READ: Shamba the lion shot dead during attack on owner who raised him since birth

Hodge was attacked by Shamba, a lion he "bottle raised" since birth.

He is recovering in hospital after he broke his jaw and sustained injuries to his neck during the attack.

In a short video clip, Hodge can be seen walking behind the lion in a den. 

The lion quickly spots him and chases him as he runs for a metal gate. The lion then drags him into nearby bushes, where he lies motionless.

An onlooker can be heard crying and screaming: "Somebody help, please! Oh my God!"

Some gunshots can also be heard in the background. 

Shamba was shot dead during the attack. He had been owned by the family for 10 years.  

READ MORE: Shamba the lion shot dead during attack on owner who raised him since birth

According to the Blood Lions campaign, there are more than 200 predator breeding farms in South Africa, which hold about 8 000 lions in small enclosures and cages. 

The campaign's goal is to bring an end to canned hunting and the exploitative breeding of lions and other predators on farms across South Africa.

Nicola Gerrard, of the Blood Lions campaign, said incidents and attacks were often the cruel reality and outcome of cub petting, predator breeding and the canned hunting industry, which many tourists unknowingly participated in.

The campaign wants to bring a stop to predator breeding and their use in "this exploitative, commercial cycle", she explained.

"There is a global campaign to create awareness on these practices and ultimately bring an end to the exploitation of our wildlife," Gerrard said.

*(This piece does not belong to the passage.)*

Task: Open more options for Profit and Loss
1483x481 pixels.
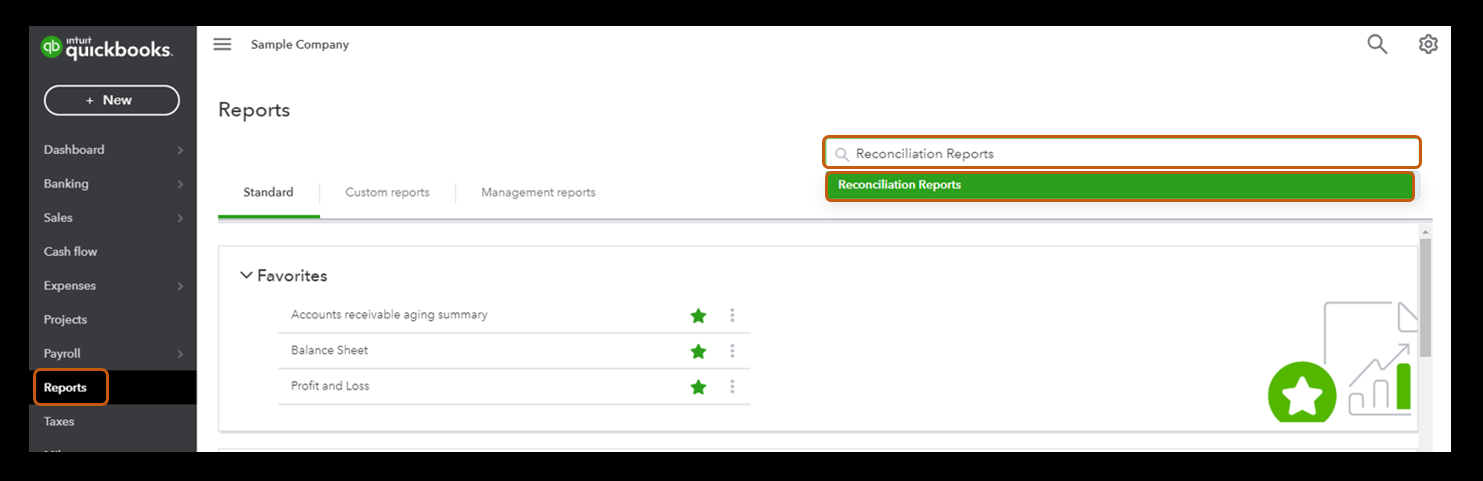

Wild animals should not be kept in captivity - NSPCA

The National Council of SPCAs (NSPCA) condemned the shooting of Shamba and added that it was opposed to the captivity of wild animals.

"This incident highlights the very reason why wild animals should not be kept in captivity and further indicates that the public should stop supporting facilities that keep wild animals in captivity," said Martie Rossouw, manager of the NSPCA Wildlife Protection Unit.

"Furthermore, we strongly discourage wildlife interactions as this could result in the same display of behaviour, putting the public at risk as well as compromising the animal's well-being and possibly resulting in their unnecessary death".

'Irresponsible and risky behaviour'

Audrey Delsink of the Humane Society International, added that it was sad that a "beautiful lion was destroyed because of what he termed irresponsible and risky behaviour taken by the owner".

"Whilst it is a relief that the victim was not killed, the real tragedy lies in the shameful commercial exploitation of lions, commonplace as a South African tourist activity. 

"The lion's behaviour shows why habituated lions such as this one, apparently bottle fed since birth, can never be released back into the wild. They have lost their 'wildness' and the boundary between prey and playmate is blurred," Delsink said. 

She added that the activities offered no conservation value and were not supported by the predator conservation or scientific community.  

'Concern over captive-bred big cats'

Delsink said the incident involving Hodge, highlighted the "complete disdain and ignorance around the keeping of captive-bred big cats in captivity".

Dr Kelly Marnewick of the Wildlife in Trade Program agreed and said captive-bred lions have lost their natural fear and respect for humans. 

Marnewick added that key threats to wild lions were human-wildlife conflict, poaching, a lack of safe space and insufficient prey numbers.

She added that none of these were addressed by the captive breeding of lions.